Zwischen diesen beiden Erscheinungsformen ist der Typus des kulturellen Anti-Amerikanismus angesiedelt. In der Grundsätzlichkeit, mit der den Amerikanern kulturelle Reife abgesprochen wird, ist dieser Typus dem philosophischen Anti-Amerikanismus eng verwandt. Die Beschränkung auf den kulturellen Bereich und die damit einhergehende interpretatorische Willkür rücken den kulturellen in die Nähe des kontingenten Anti-Amerikanismus.

Alle drei Ausformungen amerika-feindlicher Überzeugungen basieren auf einer unreflektierten Übernahme undifferenzierter, zumeinst medial vermittelter, seltener durch persönliche Erfahrungen hervorgerufener Vorurteile, die sich - genährt durch negative Emotionen wie Angst, Neid etc. - in den unbewussten Schichten der Gesinnung als nicht mehr zu hinterfragende Urteile festgesetzt haben.

Deshalb lässt sich Anti-Amerikanismus plakativ als Hass auf alles Amerikanische definieren, wobei das Amerikanische als Variable für das je Abzulehnende steht und sich insofern einer klaren Definition entzieht.

Aus dieser Unschärfe, die sich auf den Anti-Amerikanismus seinerseits überträgt, resultiert u.a. die (zeit-)geschichtliche Funktion des Anti-Amerikanismus im Hinblick auf Europa. Bereits mit Entstehen der ersten nordamerikanischen Kolonien beginnt eine wertende Auseinandersetzung mit dem Transatlantischen.

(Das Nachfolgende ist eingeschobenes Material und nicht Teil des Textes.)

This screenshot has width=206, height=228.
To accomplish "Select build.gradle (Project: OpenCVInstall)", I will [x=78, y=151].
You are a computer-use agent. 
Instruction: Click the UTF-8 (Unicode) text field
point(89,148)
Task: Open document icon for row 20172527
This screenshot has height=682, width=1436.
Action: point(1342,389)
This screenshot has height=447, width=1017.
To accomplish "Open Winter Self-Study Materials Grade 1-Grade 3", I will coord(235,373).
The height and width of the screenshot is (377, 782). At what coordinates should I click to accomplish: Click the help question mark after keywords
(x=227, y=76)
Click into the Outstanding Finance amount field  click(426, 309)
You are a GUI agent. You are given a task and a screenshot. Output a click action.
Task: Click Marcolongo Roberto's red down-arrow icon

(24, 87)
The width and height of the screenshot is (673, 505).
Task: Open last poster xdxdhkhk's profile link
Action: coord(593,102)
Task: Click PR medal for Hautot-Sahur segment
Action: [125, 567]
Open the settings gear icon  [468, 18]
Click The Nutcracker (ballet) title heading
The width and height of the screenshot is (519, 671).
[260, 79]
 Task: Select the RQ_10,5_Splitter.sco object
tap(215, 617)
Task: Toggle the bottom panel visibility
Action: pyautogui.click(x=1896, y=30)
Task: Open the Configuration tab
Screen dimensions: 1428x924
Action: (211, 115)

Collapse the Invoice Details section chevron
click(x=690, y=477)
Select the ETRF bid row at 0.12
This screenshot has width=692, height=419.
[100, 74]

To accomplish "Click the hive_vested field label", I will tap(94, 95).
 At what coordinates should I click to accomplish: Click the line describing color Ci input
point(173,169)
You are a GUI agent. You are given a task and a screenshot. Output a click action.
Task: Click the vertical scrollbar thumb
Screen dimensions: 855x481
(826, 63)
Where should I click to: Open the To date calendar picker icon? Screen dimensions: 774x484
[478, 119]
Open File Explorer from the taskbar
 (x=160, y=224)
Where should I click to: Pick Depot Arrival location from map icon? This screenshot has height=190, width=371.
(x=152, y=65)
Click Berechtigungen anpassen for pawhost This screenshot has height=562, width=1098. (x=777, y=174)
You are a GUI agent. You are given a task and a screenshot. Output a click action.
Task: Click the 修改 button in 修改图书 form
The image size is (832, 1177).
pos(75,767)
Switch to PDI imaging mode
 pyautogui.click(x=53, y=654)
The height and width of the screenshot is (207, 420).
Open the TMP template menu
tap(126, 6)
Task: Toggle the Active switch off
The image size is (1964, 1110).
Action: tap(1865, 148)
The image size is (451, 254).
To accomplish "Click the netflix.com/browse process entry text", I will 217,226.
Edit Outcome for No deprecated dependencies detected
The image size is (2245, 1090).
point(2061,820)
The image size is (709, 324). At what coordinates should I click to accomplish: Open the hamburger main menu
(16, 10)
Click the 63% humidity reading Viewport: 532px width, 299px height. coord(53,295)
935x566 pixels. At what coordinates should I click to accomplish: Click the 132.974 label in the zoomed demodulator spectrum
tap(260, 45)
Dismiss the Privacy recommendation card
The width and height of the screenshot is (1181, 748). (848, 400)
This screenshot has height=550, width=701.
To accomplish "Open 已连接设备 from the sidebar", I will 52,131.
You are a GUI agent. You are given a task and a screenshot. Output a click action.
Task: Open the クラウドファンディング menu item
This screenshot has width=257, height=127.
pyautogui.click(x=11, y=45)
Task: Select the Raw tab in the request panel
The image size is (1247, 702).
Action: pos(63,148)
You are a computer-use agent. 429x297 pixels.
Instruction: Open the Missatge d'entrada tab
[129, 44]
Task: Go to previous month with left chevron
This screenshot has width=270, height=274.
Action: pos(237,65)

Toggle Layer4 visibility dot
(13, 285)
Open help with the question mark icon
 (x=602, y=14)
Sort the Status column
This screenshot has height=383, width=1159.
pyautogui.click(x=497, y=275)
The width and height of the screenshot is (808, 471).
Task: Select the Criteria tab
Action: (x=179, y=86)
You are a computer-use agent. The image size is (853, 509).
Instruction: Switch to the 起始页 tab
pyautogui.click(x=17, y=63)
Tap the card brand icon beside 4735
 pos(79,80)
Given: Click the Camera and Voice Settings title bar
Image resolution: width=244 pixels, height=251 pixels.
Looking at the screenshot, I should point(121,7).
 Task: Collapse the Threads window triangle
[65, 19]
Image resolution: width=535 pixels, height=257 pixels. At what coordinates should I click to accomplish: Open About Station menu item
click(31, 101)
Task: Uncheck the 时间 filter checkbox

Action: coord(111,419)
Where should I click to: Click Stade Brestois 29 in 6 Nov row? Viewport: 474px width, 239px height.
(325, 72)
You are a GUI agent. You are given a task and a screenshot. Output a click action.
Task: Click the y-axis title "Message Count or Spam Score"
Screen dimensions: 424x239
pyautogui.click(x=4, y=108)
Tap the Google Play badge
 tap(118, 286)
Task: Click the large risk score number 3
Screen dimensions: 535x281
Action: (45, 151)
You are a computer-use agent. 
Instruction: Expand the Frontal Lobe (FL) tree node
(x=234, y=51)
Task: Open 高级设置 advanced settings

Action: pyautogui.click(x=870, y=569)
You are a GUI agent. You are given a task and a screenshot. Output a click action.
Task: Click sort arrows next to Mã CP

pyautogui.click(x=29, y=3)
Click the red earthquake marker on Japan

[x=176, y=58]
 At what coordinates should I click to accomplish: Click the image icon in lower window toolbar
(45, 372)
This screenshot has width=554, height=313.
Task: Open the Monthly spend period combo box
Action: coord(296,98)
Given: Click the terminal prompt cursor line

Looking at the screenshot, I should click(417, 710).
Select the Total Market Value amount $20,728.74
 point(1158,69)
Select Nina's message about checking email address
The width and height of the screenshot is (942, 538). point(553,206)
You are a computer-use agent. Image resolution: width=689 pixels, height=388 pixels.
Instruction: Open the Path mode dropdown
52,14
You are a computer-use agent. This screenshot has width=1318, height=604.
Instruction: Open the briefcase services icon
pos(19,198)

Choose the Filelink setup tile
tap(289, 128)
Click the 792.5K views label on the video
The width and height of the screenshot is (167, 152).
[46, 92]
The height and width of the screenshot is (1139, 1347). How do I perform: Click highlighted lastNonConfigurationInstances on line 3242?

Und dabei ist es im Prinzip unerheblich, ob die Tendenz dieser Auseinandersetzung eine positive oder eine negative ist, ob also Amerikaphilie oder Anti-Amerikanismus die ideologische Richtung weisen; in jedem Fall bildet das als anders, als fremd Wahrgenommene einen geeigneten Hintergrund für die Bestimmung eigener Identität. Dass der Anti-Amerikanismus, die emotionale Negativfixierung auf das Amerikanische als das vermeintlich minderwertig Andere heutzutage in Europa virulenter ist als zu Zeiten des Kalten Krieges, verwundert nur auf den ersten Blick. Denn mit dem Wegfall wohldefinierter Feindbilder und der Auflösung traditioneller Grenzen durch zunehmend supranationale Organisation politischer und gesellschaftlicher Zusammenhänge ist in Bezug auf die identitätsstiftende Bedeutung dieser Grenzen als Krücke bei der Definition des Eigenen gegenüber dem Fremden ein Vakuum entstanden, das vielleicht sogar notwendigerweise der Auffüllung durch andere (Negativ-)Haltungen bedarf. Und da drängt sich – gefördert durch konkrete politische Ereignisse wie z. B. den Irak-Krieg und die im Zeitalter der Globlalisierung gegebenen Suggestionen omnipräsenter Medien – der Anti-Amerikanismus als „Remedium“ geradezu auf.